TCU manda suspender pagamentos irregulares do Pé-de-Meia
Decisão foi tomada após auditoria apontar inconsistências na execução do benefício.
• Atualizado
O Tribunal de Contas da União determinou que o Ministério da Educação suspenda, em até 60 dias, os pagamentos do programa Pé-de-Meia a beneficiários considerados irregulares. A decisão foi tomada na quarta-feira (18), após auditoria apontar inconsistências na execução do benefício.
Entre os problemas identificados, estão depósitos realizados para mais de 2 mil pessoas com CPFs vinculados a indivíduos mortos entre 2009 e 2023. Também foram encontrados casos de estudantes com renda acima do permitido e de beneficiários que não integravam famílias inscritas no Bolsa Família no momento da solicitação, em 2024.
Apesar das falhas, o tribunal destacou que as irregularidades atingem cerca de 0,5% dos aproximadamente 4 milhões de participantes. Ainda assim, as medidas foram adotadas para evitar prejuízos aos cofres públicos e prevenir fraudes no programa.
Além do MEC, o Ministério do Desenvolvimento e Assistência Social, Família e Combate à Fome também foi acionado e deverá colaborar na análise dos casos.

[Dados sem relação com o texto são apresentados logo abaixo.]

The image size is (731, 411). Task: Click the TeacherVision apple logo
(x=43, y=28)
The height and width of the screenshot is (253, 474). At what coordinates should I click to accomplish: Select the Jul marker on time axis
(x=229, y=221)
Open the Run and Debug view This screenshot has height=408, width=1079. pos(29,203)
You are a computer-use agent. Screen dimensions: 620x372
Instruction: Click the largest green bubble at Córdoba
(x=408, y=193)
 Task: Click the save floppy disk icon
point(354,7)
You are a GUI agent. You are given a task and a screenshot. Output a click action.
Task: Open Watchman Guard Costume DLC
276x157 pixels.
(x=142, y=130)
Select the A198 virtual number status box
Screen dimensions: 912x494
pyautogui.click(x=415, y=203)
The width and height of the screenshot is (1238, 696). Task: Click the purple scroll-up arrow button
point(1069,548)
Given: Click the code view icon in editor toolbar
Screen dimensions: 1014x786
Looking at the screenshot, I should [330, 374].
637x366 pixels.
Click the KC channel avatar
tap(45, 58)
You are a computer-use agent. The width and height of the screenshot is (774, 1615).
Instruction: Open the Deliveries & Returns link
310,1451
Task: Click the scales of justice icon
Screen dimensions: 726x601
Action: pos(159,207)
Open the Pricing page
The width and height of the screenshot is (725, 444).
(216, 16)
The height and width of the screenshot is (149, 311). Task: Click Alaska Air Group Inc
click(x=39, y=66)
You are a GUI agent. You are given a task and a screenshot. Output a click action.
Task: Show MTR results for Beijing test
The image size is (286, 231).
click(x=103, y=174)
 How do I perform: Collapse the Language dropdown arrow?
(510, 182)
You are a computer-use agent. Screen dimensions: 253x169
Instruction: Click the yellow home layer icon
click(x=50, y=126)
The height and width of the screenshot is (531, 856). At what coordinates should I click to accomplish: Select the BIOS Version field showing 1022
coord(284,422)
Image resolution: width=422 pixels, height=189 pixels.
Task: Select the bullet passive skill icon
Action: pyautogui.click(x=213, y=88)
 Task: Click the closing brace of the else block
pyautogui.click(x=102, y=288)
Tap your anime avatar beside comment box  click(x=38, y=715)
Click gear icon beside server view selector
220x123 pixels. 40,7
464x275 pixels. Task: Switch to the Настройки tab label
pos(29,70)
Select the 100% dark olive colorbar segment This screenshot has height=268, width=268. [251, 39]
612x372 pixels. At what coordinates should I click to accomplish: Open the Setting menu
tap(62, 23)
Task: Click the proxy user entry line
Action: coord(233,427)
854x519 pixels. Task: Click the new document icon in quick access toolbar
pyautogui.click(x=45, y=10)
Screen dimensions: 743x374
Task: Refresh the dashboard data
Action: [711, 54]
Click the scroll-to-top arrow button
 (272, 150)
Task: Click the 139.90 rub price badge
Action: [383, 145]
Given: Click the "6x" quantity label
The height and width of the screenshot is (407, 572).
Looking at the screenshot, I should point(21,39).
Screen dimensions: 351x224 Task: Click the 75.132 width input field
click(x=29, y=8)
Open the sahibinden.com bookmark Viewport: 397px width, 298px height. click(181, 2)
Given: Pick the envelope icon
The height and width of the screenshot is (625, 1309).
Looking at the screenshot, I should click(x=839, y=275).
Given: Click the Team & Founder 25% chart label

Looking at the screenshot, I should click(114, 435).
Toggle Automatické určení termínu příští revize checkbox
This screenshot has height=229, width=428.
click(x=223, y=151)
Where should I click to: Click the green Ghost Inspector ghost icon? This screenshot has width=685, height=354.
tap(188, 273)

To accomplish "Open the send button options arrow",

Nos registros confirmados como irregulares, os pagamentos deverão ser interrompidos e os valores já depositados poderão ser bloqueados, com possibilidade de devolução.
O TCU determinou ainda que situações com indícios de fraude sejam encaminhadas ao Ministério Público Federal para investigação criminal.
Como funciona o programa
Criado pelo Governo Federal, o Pé-de-Meia é um programa de incentivo financeiro voltado a estudantes de baixa renda do ensino médio da rede pública, com idades entre 14 e 24 anos. A iniciativa busca reduzir a evasão escolar e ampliar oportunidades educacionais.
O benefício inclui pagamento de R$ 200 pela matrícula, além de parcelas mensais que somam R$ 1,8 mil ao longo do ano, condicionadas à frequência escolar. Ao final de cada ano letivo, o estudante recebe R$ 1 mil, valor que só pode ser sacado após a conclusão do ensino médio. Também há um bônus de R$ 200 para quem participa do Enem no terceiro ano.
No total, o aluno pode acumular até R$ 9,2 mil durante o período. Os valores mensais podem ser movimentados ao longo do curso, enquanto os depósitos anuais ficam retidos como uma espécie de poupança.
O programa também atende estudantes da Educação de Jovens e Adultos (EJA), com regras específicas de pagamento divididas por semestre.